Chattanooga Times Free Press

Purists eager for fight following McGregor-Mayweather battle

- BY TIM DAHLBERG

LAS VEGAS — Look at any boxing website, and the comments will largely all be the same.

Floyd Mayweather Jr.’s fight with Conor McGregor is a joke, a spectacle that has little to do with real boxing. No reason to spend two cents on it, much less $100, when there’s a real super fight coming up a few weeks later between Gennady Golovkin and Canelo Alvarez.

The backlash is out there, even as the relentless hype switches into another gear. It’s one reason that plenty of tickets remain available a week before the fight, and entire rows of $150 closed-circuit seats remain available at hotels on the Las Vegas Strip.
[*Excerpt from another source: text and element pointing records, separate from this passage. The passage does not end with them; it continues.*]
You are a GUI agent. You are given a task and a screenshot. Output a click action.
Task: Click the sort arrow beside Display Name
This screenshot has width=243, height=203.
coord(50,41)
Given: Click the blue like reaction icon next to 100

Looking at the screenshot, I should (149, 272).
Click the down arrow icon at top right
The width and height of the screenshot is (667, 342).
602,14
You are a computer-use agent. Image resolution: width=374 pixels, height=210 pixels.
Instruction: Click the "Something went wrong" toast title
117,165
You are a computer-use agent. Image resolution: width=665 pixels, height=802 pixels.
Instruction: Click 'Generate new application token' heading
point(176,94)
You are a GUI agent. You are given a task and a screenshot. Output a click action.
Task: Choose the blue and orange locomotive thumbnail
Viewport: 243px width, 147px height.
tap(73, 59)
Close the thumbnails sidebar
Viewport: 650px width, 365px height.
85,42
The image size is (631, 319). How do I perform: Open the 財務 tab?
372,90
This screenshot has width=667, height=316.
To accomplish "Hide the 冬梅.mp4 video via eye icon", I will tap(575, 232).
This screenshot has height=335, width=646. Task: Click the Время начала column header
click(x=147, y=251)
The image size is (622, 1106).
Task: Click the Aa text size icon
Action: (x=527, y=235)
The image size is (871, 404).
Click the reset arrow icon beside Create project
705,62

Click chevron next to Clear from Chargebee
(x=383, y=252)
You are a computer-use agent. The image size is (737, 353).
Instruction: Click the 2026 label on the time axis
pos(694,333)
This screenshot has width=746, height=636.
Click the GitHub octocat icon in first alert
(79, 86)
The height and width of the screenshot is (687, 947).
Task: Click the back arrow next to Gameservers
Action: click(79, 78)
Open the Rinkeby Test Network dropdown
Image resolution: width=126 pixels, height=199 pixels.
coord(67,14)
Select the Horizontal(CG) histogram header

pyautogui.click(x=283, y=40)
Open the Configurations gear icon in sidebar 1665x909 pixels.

Yes, the pay-per-view sales will be massive simply because of the freak show nature of the event. We love our reality TV, and it doesn’t get any more real than two colorful personalit­ies who know how to talk the talk stepping into the unknown in a boxing ring.

It might even be somewhat competitiv­e, if you believe UFC fans who don’t seem to get the concept that their man is a boxing novice going up against the master defensive fighter of his generation.

Boxing purists, though, may be saving their money for Golovkin and Alvarez.

“If you are one of those die-hard boxing fans you might be waiting for that one,” said StubHub spokesman Cameron Papp in analyzing the slow ticket sales — at least so far — in the secondary ticket market.

Golden Boy promoter Oscar De La Hoya certainly hopes so. He made the Sept. 16 GGG-Canelo fight at the same T-Mobile arena where Mayweather and McGregor will compete before that event became a reality.

De La Hoya — who helped make Mayweather a star when the two men fought in 2007 — blasted the McGregor bout as a farce when it was being negotiated and urged boxing fans not to buy it, saying “our sport might not ever recover.”

Indeed, there’s some evidence that boxing fans aren’t putting their money into what they see as a one-sided event, at least yet. Ticket prices are dropping quickly and the closed-circuit seats that sold out in one day for Mayweather and Manny Pacquiao are available in plentiful supply from the original sellers.

Meanwhile, host hotel MGM Grand has cut its room prices three times for the weekend, and there are hotel rooms readily available on the Las Vegas Strip for less than $200.

But promoters — and Showtime executives — believe there is enough excitement being generated that the pay-perview — even at a cost of $99.95 — could exceed the record of 4.6 million set by Mayweather-Pacquiao.